§ **EXERCISE DETAILS**: Using the data below, count the lines that carry the string "computer" and write only the count.

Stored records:
· · ·

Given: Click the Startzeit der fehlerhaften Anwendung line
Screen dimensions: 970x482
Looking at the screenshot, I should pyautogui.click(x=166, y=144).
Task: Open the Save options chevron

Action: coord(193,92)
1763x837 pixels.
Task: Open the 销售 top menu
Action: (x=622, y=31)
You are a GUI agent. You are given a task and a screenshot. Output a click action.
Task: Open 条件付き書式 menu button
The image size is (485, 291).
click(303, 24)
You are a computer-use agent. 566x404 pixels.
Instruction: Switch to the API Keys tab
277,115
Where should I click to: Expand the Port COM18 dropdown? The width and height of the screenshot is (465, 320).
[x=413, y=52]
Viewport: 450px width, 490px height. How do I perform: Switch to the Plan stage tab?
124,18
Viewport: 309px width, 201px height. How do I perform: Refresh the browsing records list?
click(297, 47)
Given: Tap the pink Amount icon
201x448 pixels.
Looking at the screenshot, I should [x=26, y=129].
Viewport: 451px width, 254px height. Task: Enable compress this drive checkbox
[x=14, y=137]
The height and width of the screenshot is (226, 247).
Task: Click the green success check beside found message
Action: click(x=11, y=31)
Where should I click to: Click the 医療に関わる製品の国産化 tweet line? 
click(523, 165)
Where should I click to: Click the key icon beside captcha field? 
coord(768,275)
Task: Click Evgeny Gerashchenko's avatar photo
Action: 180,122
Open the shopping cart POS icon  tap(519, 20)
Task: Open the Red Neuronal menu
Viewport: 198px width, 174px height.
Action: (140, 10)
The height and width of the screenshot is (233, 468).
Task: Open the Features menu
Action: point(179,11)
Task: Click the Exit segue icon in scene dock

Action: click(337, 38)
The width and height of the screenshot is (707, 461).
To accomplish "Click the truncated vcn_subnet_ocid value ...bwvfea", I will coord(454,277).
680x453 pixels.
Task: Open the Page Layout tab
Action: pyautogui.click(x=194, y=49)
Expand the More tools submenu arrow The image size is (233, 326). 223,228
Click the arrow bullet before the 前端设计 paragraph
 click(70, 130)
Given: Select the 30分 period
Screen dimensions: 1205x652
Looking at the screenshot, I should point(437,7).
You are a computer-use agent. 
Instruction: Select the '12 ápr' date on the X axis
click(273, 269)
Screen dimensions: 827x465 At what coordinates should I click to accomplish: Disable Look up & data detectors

· · ·

§ **SOLUTION FOR THIS PROBLEM**: 2